Items from a data source
== Segment start ==

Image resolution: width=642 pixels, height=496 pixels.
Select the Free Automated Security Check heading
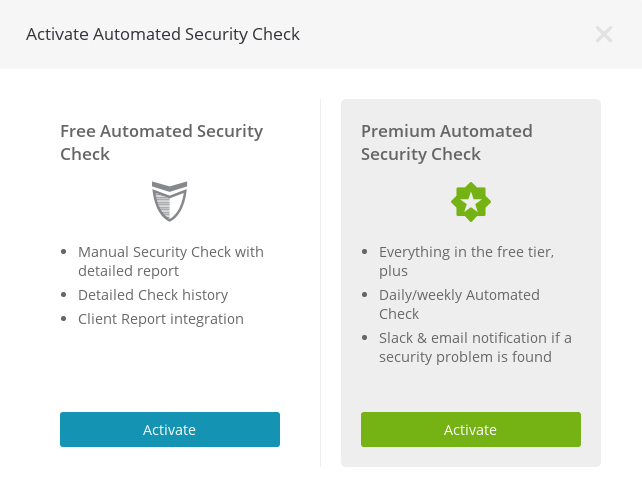click(161, 142)
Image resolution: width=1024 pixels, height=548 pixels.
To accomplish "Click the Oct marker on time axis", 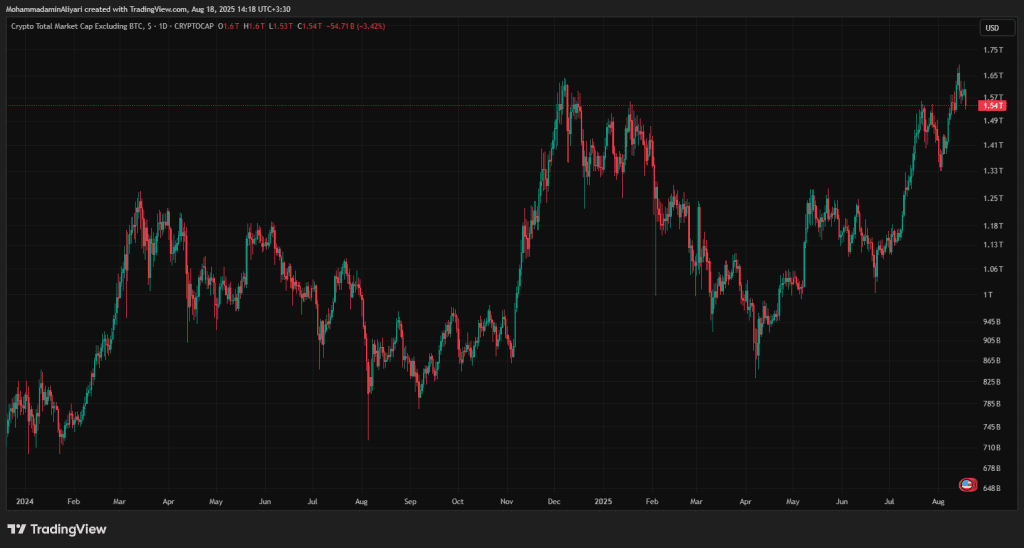I will tap(457, 499).
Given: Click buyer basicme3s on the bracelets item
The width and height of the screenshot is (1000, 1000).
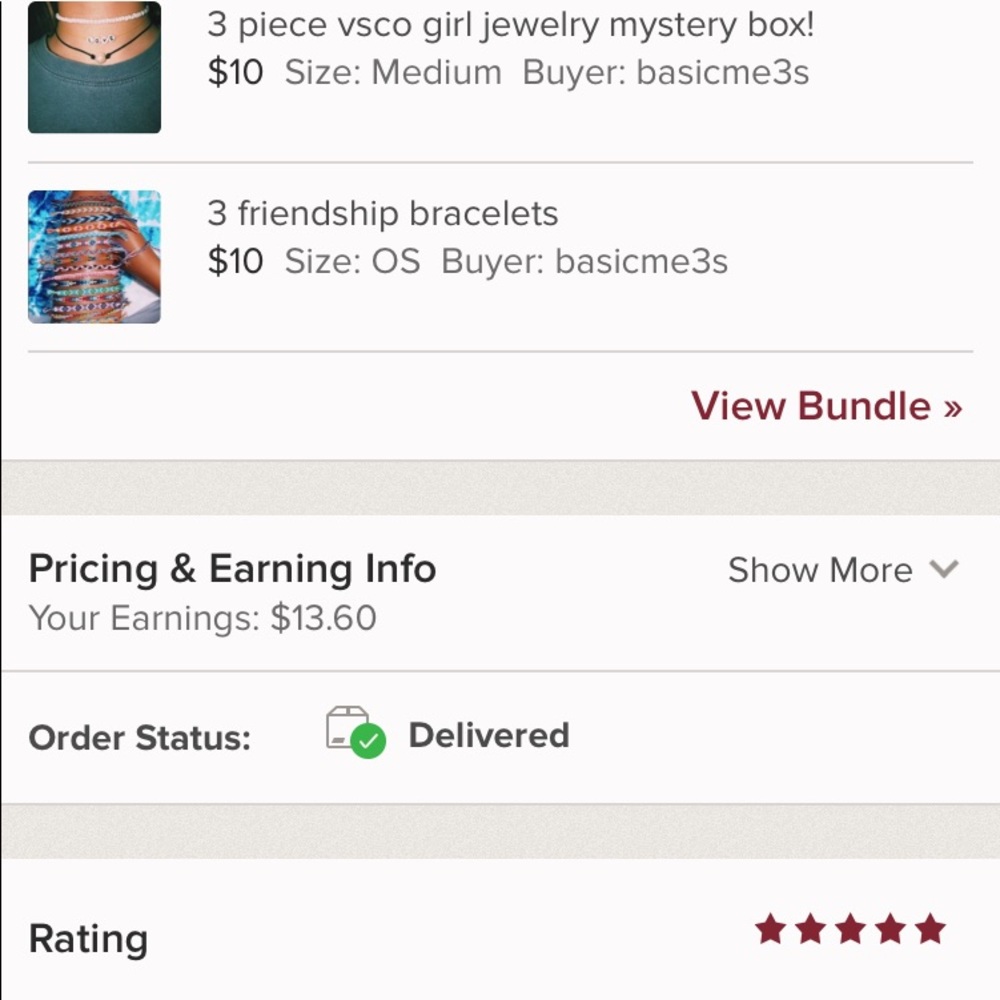Looking at the screenshot, I should coord(643,261).
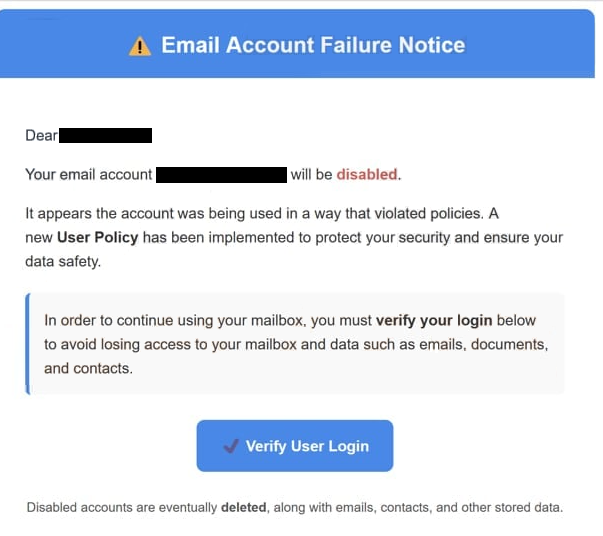Click the It appears the account sentence
This screenshot has height=536, width=603.
click(262, 213)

== Segment end ==

**Task details**
Please repeat, exactly as written, only the lines from the line with "Given: Click buyer" to the end of the data, leaving out every picture.

**Response for this exercise**
Given: Click buyer basicme3s on the bracelets item
The width and height of the screenshot is (1000, 1000).
Looking at the screenshot, I should coord(643,261).
Click the It appears the account sentence
This screenshot has height=536, width=603.
click(262, 213)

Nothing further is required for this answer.